|Instagram of Nancy and me visiting our son and his girlfriend in Chico.|
Not in 1972, as you might be thinking, but in 2012. That's what
$1 billion will get you.
Leafing through magazines at the hair cutter's or the dentist's, for instance, I frequently see page after page of celebrities I've never seen or heard of before.
They appear without context, without an explanation or justification for their celebrity. They're just there, demanding me to recognize them, but I don't. In the pictures they are marrying or divorcing or having babies that they name after a combination of colors and farm implements.
Or they are selling their Taos mansions (never buying, always selling … why?), or on the islands they own, rocking bikinis made by the fashion icons I have never heard of either.
|Burger made, picture taken, 21st Century.|
Fabulous rivers of money move beyond my notice, and vast unknowable people dip refreshed in their nourishing current.
Can I get a "Come again?"
The death knell for me is Instagram®™©, an app that facebook just bought for $1 billion. Dollar sign, the number one, and then nine zeroes.
And why not? With Instagram, users can take a perfectly good digital picture, run it through a filter to make it look the awful of their choice — poorly lit, yellowed, scratchy, abused in someone's back pocket, chemically color mismatched — and share it on their various social media.
That's what it does, right? Did I leave out something? Did I stomp on a nuance?
|Meet Simba, keeper of our son's|
girlfriend. I think the film roll
data is part of an Instagram filter.
That sound is broke Kodak™®©
retirees gnashing the nubs of their teeth.
My son loves Instagram; it's how I know about it, through his facebook posts.

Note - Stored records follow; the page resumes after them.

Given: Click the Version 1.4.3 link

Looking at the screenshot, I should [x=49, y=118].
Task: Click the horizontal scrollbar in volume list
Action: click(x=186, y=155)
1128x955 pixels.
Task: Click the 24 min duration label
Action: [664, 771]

These are his photos. To be fair, he's studying photography, knows computer graphics through-and-through, and also lives the social media, just like his peers, not merely dabbles in them. Also, he doesn't have the bad photos of which I speak — until the time of my prune pudding when he gets some of the photo albums for his inheritance.
He takes some good pix with Instagram, excepting the galoof at the top next to the lovely woman. He also takes pictures of foods he will eat, or roads he will drive on. Birds of the air. Leaves of the tree, and such.
When I first saw Instagram photos, I said to myself, "Hey, that's … ok … "
|Taliesin West, Frank Lloyd Wright's winter home in|
Scottsdale, Ariz. Also an architecture school. Wonder
what the master might have said about Instagram …
Not sure I ever, ever, ever would have said, "Hey, Instagram has gotta be worth $1 billion, easy!"
Because it isn't. Unless the market says so, so I'm wrong.
Instagram will keep on doing what it's doing, its creators announced. Ten people total work at Instagram, which by the way has no profits. Each employee could get $100 million in cash and facebook stock options if they divided the purchase price evenly. Which they probably won't.
CEO-founders gotta eat, after all. Where have you been living, under a rock?